The owner can claim a deduction for the cost of repairing an investment property, but not initial repairs when the property was first purchased.
Some commentators think that negative gearing has distorted the housing market. They point to negative gearing as one of the main factors in housing affordability having halved in real terms over the last 30 years since negative gearing has been in place.
Politically, negative gearing is seen as providing a tax advantage to the rich. Some political advisers say that it is an unfair mechanism to assist wealthy individuals to write losses off against their other taxable income but acquire a property at someone else’s expense and enjoy a capital gain into the bargain.
The original purpose of the policy of negative gearing was to boost the housing supply by encouraging greater investment into housing construction. Some people say that by this measure, it has been a policy-failure as recent data shows that new construction accounted for just 7% to 8% of the total value of investor loan approvals. It appears that Australian investors have little interest in newly constructed properties.
According to the ATO, Australia had 1.9 million property investors in the 2011-12 financial year.
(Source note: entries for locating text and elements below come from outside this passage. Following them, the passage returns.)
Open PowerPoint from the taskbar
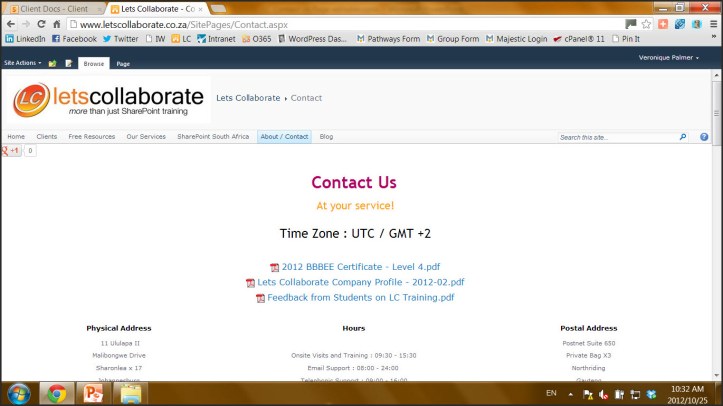Image resolution: width=723 pixels, height=406 pixels. (94, 393)
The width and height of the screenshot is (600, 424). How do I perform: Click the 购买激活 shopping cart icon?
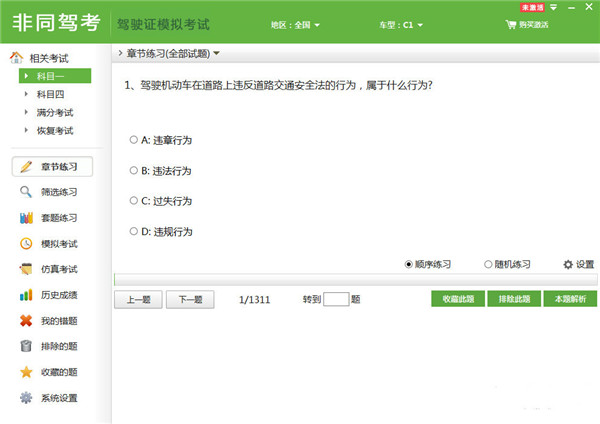coord(511,24)
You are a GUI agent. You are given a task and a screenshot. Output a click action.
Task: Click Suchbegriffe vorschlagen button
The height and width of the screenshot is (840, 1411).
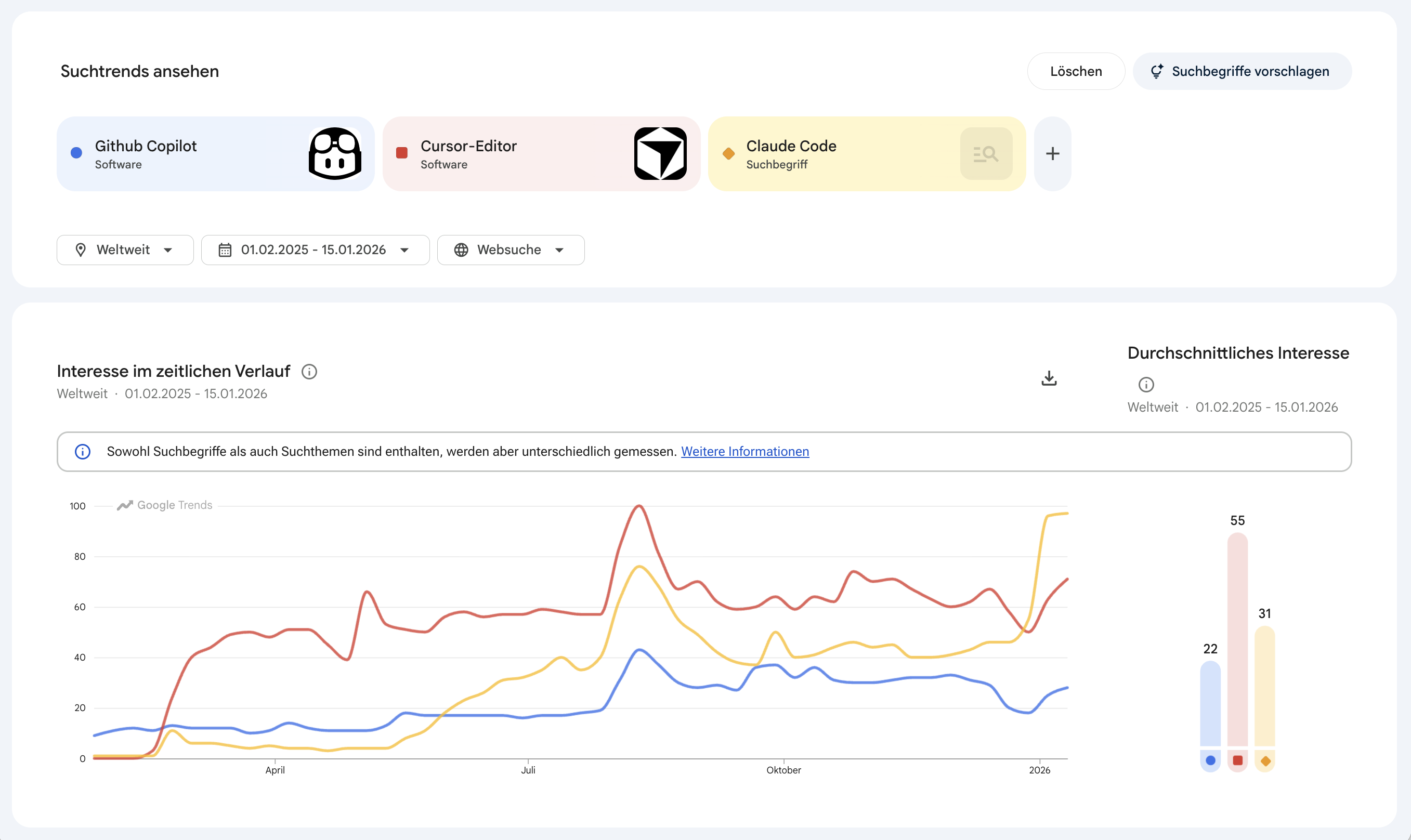click(x=1242, y=71)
Most of those investors failed to cover their costs, suffering a collective $6.8 billion net rental loss. Losses of this magnitude have become exceedingly common in Australia over the past decade.
This suggests that most Australian property investors don’t really care about rental yields. They are in it for the capital gains, subsidised by other taxpayers.
Organisations such as the Grattan Institute say that as a government policy, negative gearing is expensive, inefficient, inequitable and reduces home ownership.
Negative gearing is once more in the political spotlight ahead of the 2016 federal election as parties debate how to deal with housing affordability and find ways to deal with greater demands on the budget.
The Green Party are advocating for abolition of negative gearing, and are relying upon a formal costing by the Parliamentary Budget Office which shows that getting rid of negative gearing could deliver a cumulative budget saving of $42.5 billion over the decade.
Federal Labor hasn’t ruled out taking a similar policy to the next election, but is still doing its sums, talking to industry and welfare groups and weighing up the political risks.
The Liberal Party says that the government has no plans to make changes to negative gearing, and believes that it would be counter-productive, as it could make it harder for people to invest in the private housing market and this would reduce the supply of rental accommodation and increase rents. Government figures also claim that negative gearing encourages more housing construction.
However, opponents say that only eight per cent of negatively-geared properties are new homes and the rest are existing properties, and therefore the effect on construction is marginal. There is a perception that the tax benefits flow to the wealthiest Australians, and some commentators say that most people with negatively geared residential property are in the top 40 per cent of income earners and the top two per cent of income earners claim half of all capital gains.
I predict that the Australian Government will revoke the tax-break known as ‘Negative Gearing’.